I am training for the Indianapolis Monumental Marathon on November 6, 2015, and I am 6 weeks into the program. It feels wonderful to be pushing myself for the first time since becoming pregnant with the baby (who is now almost 14 months). I picked Hal Higdon's Advanced 1 training program since I've used it before with good results.
I found it hard to select a time goal. I paced a 4:10 group last December for the Rocket City Marathon which felt very hard at the time. Before that, I had run the 2013 Monumental Marathon at 7.5 weeks pregnant in 3:32. It seemed more logical to go with that time even though the 4:10 was more recent. So based on my time in this race 2 years ago, I plan to train for a 3:30 time this year. This time is still nearly 20 minutes off of my PR, but I feel that it will be a realistic time goal given my current physical state.

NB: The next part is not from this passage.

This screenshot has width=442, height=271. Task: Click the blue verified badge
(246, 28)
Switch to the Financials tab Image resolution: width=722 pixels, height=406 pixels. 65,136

I finished Week 6 this week with a few challenges. Fitting in the early morning runs before getting my shower, nursing the baby, and now walking the big kids to school at 7:20 a.m. (they started back on August 5--so early!) is tricky. Plus my husband, Rick, is also training, so I have to fit my runs around his. Some days I have only exactly enough time to run my distance, so we pass each other at our garage door, he heading in and me heading out. Some days when he's out running, I run laps around the front of my house (these are usually my 3-4 mile runs). I've also started waking up much earlier (as early as 3:30 a.m.), but I anticipate I may have to get up even earlier as the weeks go on in order to fit in the long runs. I'm sure these things aren't really anything new to most of you too. It's just an adjustment for me to be taking training more seriously now.

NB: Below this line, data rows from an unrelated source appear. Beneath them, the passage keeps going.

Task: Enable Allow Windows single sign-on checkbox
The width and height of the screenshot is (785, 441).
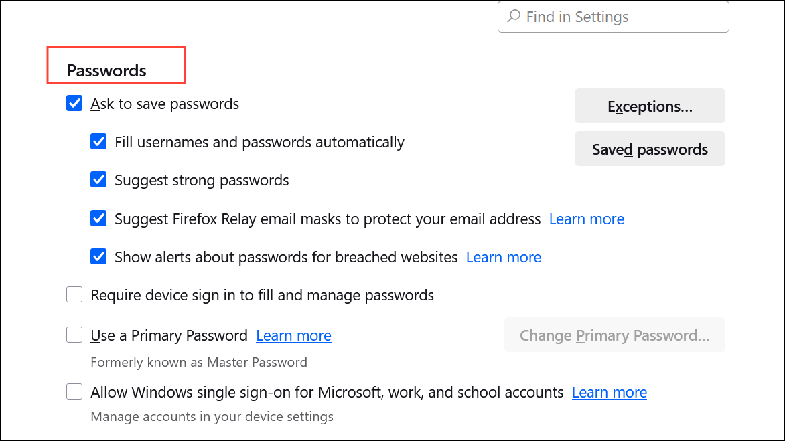Action: pos(74,392)
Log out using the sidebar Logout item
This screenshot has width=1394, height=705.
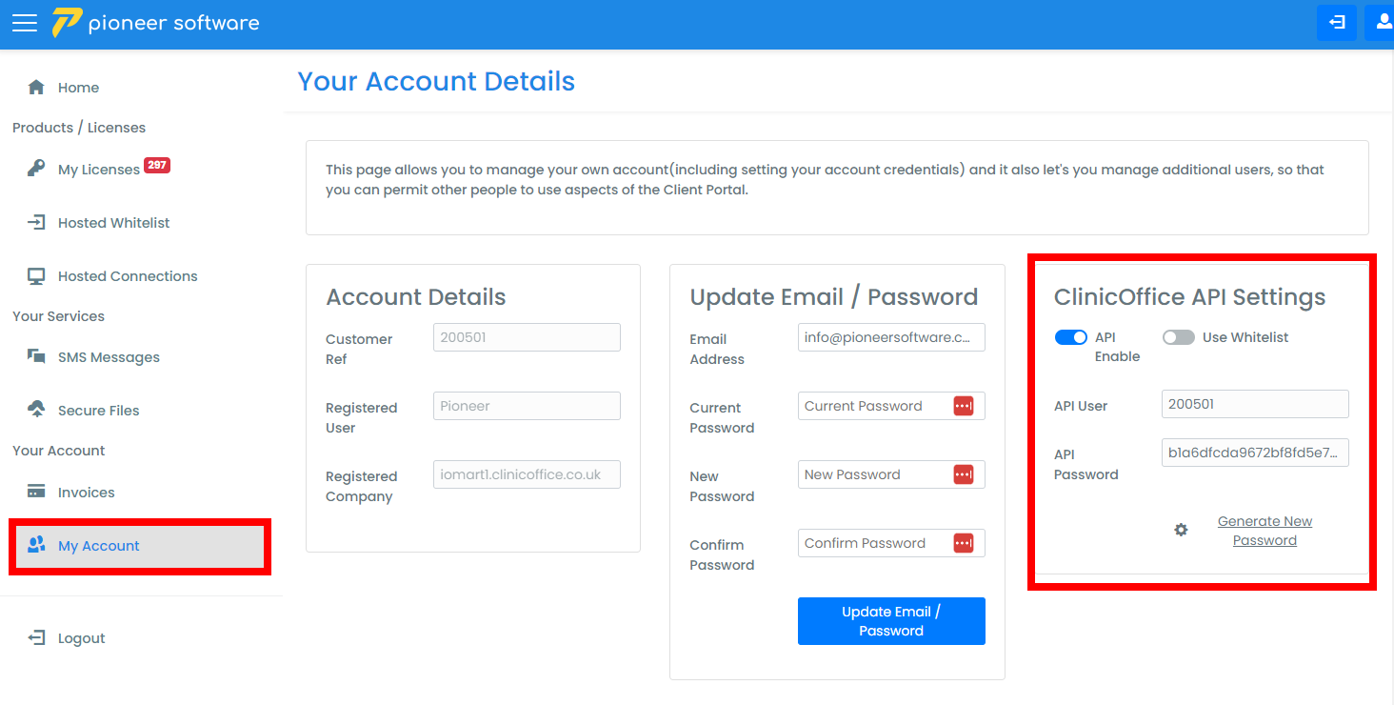point(81,638)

Another challenge is trying to fit in group long runs (which I enjoy) with my solo pace runs. Hal frequently calls for a pace run before the long run. The purpose of the pace runs is to get used to running the pace you will be maintaining race day--holding the pace consistently through a series of miles. These runs start at 5 miles and go up to 10 miles. The long run follows the next day so that you are running on somewhat fatigued legs. The long run is 30-90 seconds off of your goal pace time. It starts at 10 miles and builds to 3 20-mile runs during the 18 weeks of training. I normally complete these on Thursday (pace) and Friday (long).
This week it worked best for me to do my long run with my group on Thursday, meaning Friday (today) was left for a pace run. The group did 13 miles yesterday. My plan only called for 10 miles, but I ran the whole distance with them at just under a 9:00 pace. Today I had to run 7 miles at an 8:00 pace (my goal pace for a 3:30 marathon). I struggled through these miles and saw the reason for the order of these 2 runs! Trying to hold the challenging 8:00 pace was much harder with my tired legs from yesterday's long run! Remember, I am still getting back from pregnancy. I feel much weaker where I once felt strength. Today's run reminded me that I am not back yet.

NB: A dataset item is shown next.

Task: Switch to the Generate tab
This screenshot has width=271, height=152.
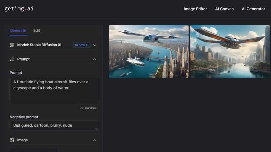Action: (x=18, y=31)
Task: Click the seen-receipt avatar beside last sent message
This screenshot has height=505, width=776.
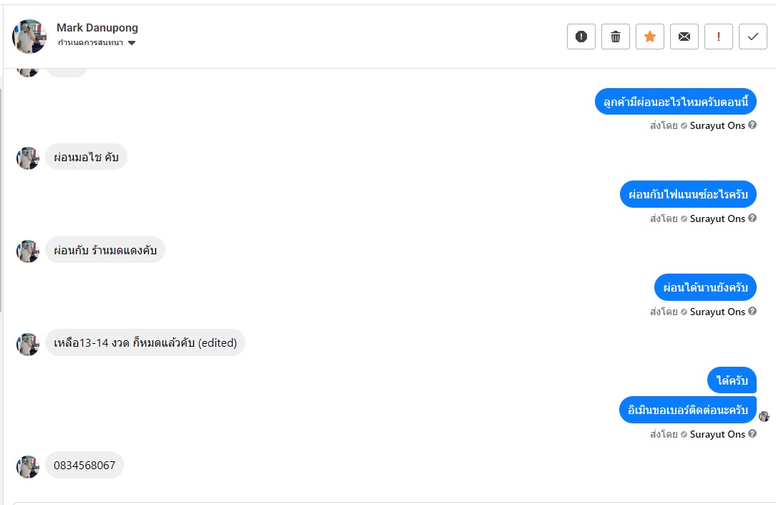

Something that helped me today was the Apollo 13 quote, "Failure is not an option." I don't know why I thought of it today, but thankfully I did. I had started my run with an 8:26 mile, feeling so tired and needing a warm up (but not having left time in my morning for a proper one). I played a mental game of trying to "make back" the extra 26 seconds over the next 6 miles. I don't have my data in front of me, but I think the rest of the miles were 8:00, 7:58, 7:59, 7:48, 8:00, and 7:34, so I easily made up for the slower first mile to finish under 8:00 for the entire run. Thinking that "failure is not an option" pushed me to keep each mile on pace even though I was so tired. You might think that one run in an 18 week plan doesn't matter, but I beg to differ. Once you start letting yourself "cheat," you are only really cheating yourself! I also learned this week to really trust the training plan. There is a reason for the specific order of each run. Do your best to stick with that order if possible.